Adulteration usually refers to the mixing of inferior and sometimes harmful quality substances with food or drink intended to be sold. Generally, people tend to buy loose spices from the local grocery store, if branded and packaged spices are not available. Purchasing loosely sold spices from the neighbourhood kirana store increases the chance that the spices have been adulterated, as it is very easy to add sub-standard materials to the spices and the customer will rarely figure it out. Spices in India also often contain pesticides higher than the safe limits.
To avoid this, FSSAI took steps by bringing standards for Masala Mixes in the Food Safety and Standards (Food Products Standards and Food Additives) Regulations, 2011.
The specifications of Mixed Masala according to the regulations:
MIXED MASALA (WHOLE) is an authentic mixture of clean, dried and sound aromatic herbs and spices. It can also contain dried vegetables or fruits, garlic, ginger, poppy seeds, oilseeds, and curry leaves. It shall be free from added colouring matter. It shall be free from mould growth and insect infestation. The proportion of extraneous matter shall not exceed five per cent by weight, out of which the proportion of organic matter including foreign edible seeds and the inorganic matter shall not exceed three per cent and two per cent respectively.
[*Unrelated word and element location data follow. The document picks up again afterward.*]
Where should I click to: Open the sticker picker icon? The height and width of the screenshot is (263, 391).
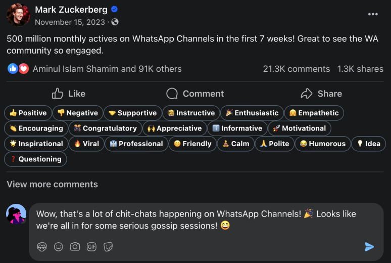pyautogui.click(x=108, y=246)
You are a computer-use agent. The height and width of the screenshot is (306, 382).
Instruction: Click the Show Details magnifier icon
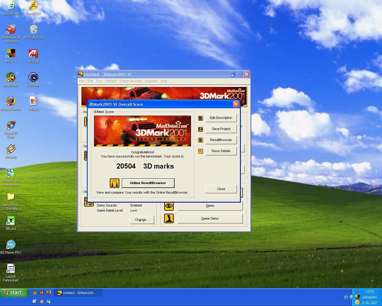pos(201,151)
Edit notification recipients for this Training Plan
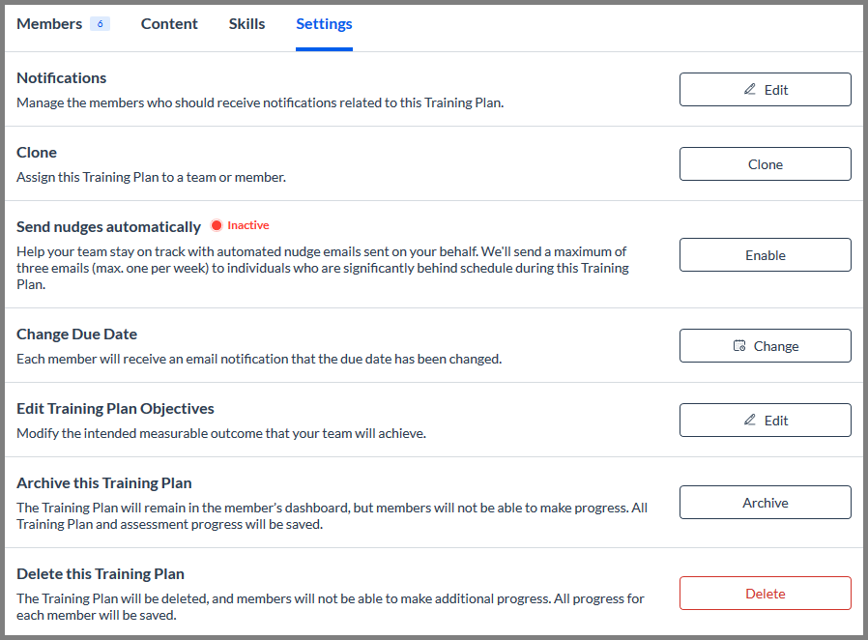 765,89
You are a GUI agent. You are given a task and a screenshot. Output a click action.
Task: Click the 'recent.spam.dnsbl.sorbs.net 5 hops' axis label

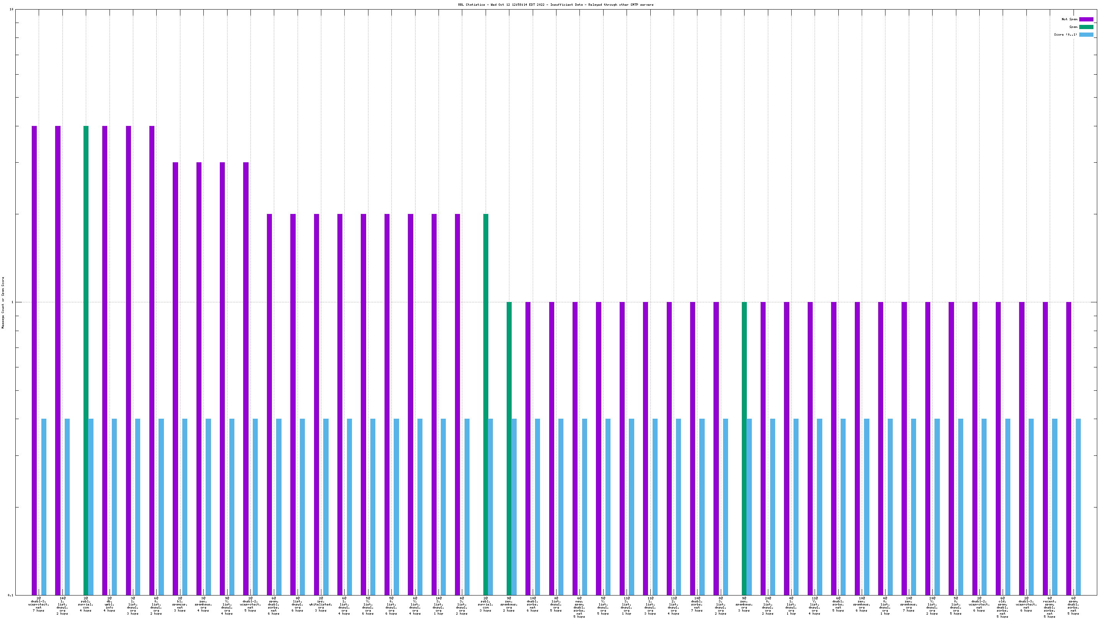(1049, 608)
So, check your Mixed Masala spices before buying there could be dung, sand, husk, and colour mixed with it. Always stick to the trusted brands from your trusted retailers or grind your spices at home, provided you get the pure raw spices. To ensure safety, test and use some masala brands yourself and stick to the better ones. However, we have experienced that renowned FMCG companies keep up to their reputation and do not indulge in malpractices like adulteration, making their spices safer and as per quality standards. Still, consumers should look out for the AGMARK logo approved by FSSAI while buying processed and powdered spices.